Euro, l’Ue valuta l’addio alle monete da uno e due centesimi

Monete da un centesimo. [Greg Montani/Pixabay]

La Commissione europea ha avviato una valutazione per decidere sulla dismissione delle monete da uno e due centesimi. La decisione finale avverrà entro la fine del 2021. Saranno consultate istituzioni, autorità pubbliche, industrie e società civile attraverso una consultazione pubblica di 15 settimane.

Questa valutazione è richiesta alla Commissione per esaminare l’uso dei vari tagli della moneta comune. In particolare, si vuole verificare la necessità delle monete da uno e due centesimi, un tema già affrontato in un report del 2018.

In quel documento si notava che, sebbene le monete di rame rappresentassero quasi la metà di quelle coniate complessivamente, la loro circolazione era quasi esclusivamente riservata a piccoli acquisti e come resto. Il fatto che non ritornino quasi mai alle loro banche nazionali aggiunge infine un motivo in più per ritenerle inefficaci, in quanto sono generalmente accumulate o perse, più che spese.

L’idea di eliminare le monete da uno e due centesimi non è nuova: l’Italia ha smesso di coniarle dal 1° gennaio 2018, altri Stati europei come Belgio e Irlanda l’hanno fatto ancora prima. Sono pochi i Paesi dell’Eurozona che sono a favore della loro permanenza.

Un sondaggio Eurobarometro del 2019 mostra che il 65% degli intervistati è favorevole all’eliminazione delle monetine, che finiscono semplicemente per accumularsi nel portafogli o venire perse. La maggioranza assoluta è d’accordo in 16 dei 19 Stati dell’Eurozona e in nessuno i sostenitori degli uno e due centesimi supera i contrari.
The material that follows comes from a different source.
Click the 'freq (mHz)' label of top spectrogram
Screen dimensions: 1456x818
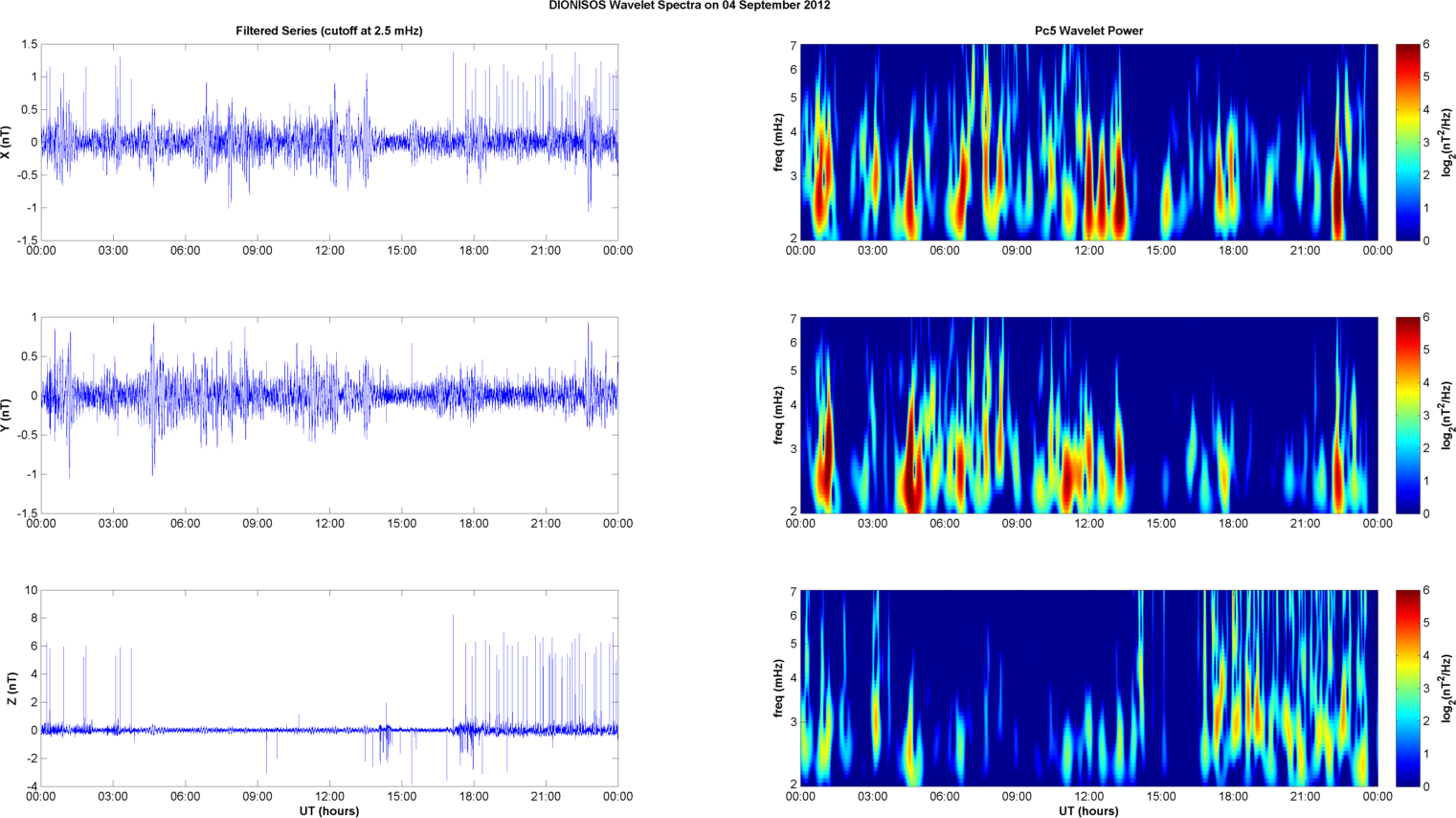(779, 142)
In diversi Stati europei sono già in vigore regole per l’approssimazione dei prezzi alle cifre che terminano in zero o cinque, in modo da evitare l’uso delle monetine. Il timore che questa pratica possa portare a un aumento, seppure lieve, dei costi sembrano infondati, guardando all’andamento del fenomeno in Olanda e Finlandia.

La Commissione europea porterà avanti uno studio nel dettaglio nel corso del 2021, decidendo poi se attuare una riforma unificata per l’arrotondamento dei prezzi. A quel punto sarà valutato l’impatto economico, ambientale e sociale legato all’abolizione delle monete da uno e due centesimi.